Given a system $\dot x = Ax$, we say that:
The origin is asymptotically stable if $x(t) \to 0$ as $t \to \infty \thinspace \forall x(0)$
I am confused about the usage of "origin" in this definition.
- Where does "origin" show up in the definition?
- What does "origin" mean precisely? Does it mean $\vec 0$? Can any other point be asymptotically stable?
- What would the definition look like if it was asymptotically stable at some other point other than the origin?
- What would be a physical analogy where given system is "asymptotically stable".
First of all, note that your definition of asymptotic stability is not the same as it's usually told (moreover, the PDF for which you have provided the link doesn't have your version of definition too). Just be careful here.
Yes, the origin just means a zero vector $\vec 0$. So, in definition the origin appears as the limit point of trajectory $x(t)$: $x(t) \rightarrow \color{red}{\vec 0}$. For linear systems $\dot{x} = Ax$ (if $A$ is non-degenerate matrix) the origin is the only possible equilibrium state, but general nonlinear system might have equilibria other than origin. But when you're concerned only with local analysis of behaviour near the equilibrium it's very convenient to place it at origin (you can always do the shift $x = u + x^\ast$, where $x^\ast$ is equilibrium coordinates and $u$ is the new phase state variable).
It would look almost the same. The equilibrium $x^\ast$ is (Lyapunov) stable iff $$\forall \varepsilon > 0 \; \exists \delta(\varepsilon) : \lvert x(0) - x^\ast \rvert < \delta(\varepsilon) \Rightarrow \forall t \geqslant 0 \; \lvert x(t) - x^\ast \rvert < \varepsilon. $$
And equilibrium $x^\ast$ is asymptotically (Lyapunov) stable iff it's (Lyapunov) stable and every trajectory $x(t)$ from some neighbourhood tends to $x^\ast$ (i.e., $x(t) \rightarrow x^\ast$ when $t \rightarrow +\infty$)
The definition of Lyapunov stability could be applied not only to equilibria, but to other kinds of motions. If motion is not an equilibrium, just put $x^\ast (t)$ into the definition instead of $x^\ast$.

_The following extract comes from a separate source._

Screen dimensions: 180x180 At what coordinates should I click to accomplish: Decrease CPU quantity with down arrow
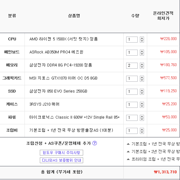(142, 41)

I'm not an expert in physical explanations but I'd try to explain the difference between "stable, but not asymptotically stable" (let's call it "just stable") and "asymptotically stable" following way. When you slightly change the initial condition from equilibrium to some point near it, these two kinds of equilibria respond differently: for asymptotically stable equilibrium "displaced" motion will get back to equilibria, but for just stable equilibrium the motion will be near the equilibria, but won't get back to it.
There are two nice examples in the PDF that you have provided. The first example is a pendulum without friction. As you can see on phase portrait, the origin is surrounded by family of closed trajectories. Thus the origin is Lyapunov stable. Since no trajectory in any neighbourhood tends to the origin, it's not asymptotically stable. Situation is different for pendulum with friction.